Problem to solve: Write out exactly the lines of the entries below from the one holding "How Much Does Google" to the one holding "Get Involved [button] (1371, 49)", inclusive, and leave out all other lines.

-- Data for processing follows --

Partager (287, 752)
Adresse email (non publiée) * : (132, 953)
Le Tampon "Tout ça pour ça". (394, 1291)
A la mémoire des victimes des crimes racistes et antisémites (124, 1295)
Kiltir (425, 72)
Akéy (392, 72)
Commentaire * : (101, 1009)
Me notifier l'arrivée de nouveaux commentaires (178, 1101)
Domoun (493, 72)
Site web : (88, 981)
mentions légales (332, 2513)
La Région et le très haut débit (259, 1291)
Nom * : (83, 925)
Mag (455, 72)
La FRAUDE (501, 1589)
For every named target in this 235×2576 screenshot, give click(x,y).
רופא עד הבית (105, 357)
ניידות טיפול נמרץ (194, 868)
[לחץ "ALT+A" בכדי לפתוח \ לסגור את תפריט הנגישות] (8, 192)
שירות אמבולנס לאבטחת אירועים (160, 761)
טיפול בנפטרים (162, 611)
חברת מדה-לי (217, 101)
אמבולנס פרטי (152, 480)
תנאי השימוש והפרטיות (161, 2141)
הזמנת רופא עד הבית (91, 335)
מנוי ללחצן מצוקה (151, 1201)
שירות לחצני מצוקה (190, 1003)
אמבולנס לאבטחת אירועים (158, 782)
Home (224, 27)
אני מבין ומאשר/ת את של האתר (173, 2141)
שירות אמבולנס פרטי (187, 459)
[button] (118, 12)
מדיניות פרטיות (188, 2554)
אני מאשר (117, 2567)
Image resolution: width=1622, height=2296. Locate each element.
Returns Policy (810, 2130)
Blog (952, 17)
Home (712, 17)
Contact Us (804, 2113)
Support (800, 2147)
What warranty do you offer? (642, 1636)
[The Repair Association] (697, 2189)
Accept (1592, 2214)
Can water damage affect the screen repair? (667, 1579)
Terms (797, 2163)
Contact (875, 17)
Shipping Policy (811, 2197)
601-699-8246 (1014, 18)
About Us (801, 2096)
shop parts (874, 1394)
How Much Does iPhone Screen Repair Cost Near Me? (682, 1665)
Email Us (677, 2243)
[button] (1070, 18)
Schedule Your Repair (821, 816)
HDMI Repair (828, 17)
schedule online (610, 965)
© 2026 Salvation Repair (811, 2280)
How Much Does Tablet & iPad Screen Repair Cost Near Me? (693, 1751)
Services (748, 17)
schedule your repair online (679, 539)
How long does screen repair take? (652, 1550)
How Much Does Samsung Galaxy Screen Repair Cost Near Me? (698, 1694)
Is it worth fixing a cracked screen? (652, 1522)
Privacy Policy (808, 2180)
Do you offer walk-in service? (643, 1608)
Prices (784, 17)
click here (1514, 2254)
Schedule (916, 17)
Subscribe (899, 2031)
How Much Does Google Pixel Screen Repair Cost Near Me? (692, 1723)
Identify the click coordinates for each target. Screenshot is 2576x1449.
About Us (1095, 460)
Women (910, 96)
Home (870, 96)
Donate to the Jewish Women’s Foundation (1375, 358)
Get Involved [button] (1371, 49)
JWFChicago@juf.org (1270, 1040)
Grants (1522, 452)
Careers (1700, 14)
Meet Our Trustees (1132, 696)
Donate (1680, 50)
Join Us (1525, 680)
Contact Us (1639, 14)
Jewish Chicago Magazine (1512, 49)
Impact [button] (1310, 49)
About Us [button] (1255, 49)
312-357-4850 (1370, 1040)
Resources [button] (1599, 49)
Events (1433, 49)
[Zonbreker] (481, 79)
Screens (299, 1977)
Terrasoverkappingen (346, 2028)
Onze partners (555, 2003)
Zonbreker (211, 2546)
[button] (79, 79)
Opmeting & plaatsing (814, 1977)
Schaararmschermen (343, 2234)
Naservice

-- Data for processing concluded --

Answer space:
How Much Does Google Pixel Screen Repair Cost Near Me? (692, 1723)
Identify the click coordinates for each target. Screenshot is 2576x1449.
About Us (1095, 460)
Women (910, 96)
Home (870, 96)
Donate to the Jewish Women’s Foundation (1375, 358)
Get Involved [button] (1371, 49)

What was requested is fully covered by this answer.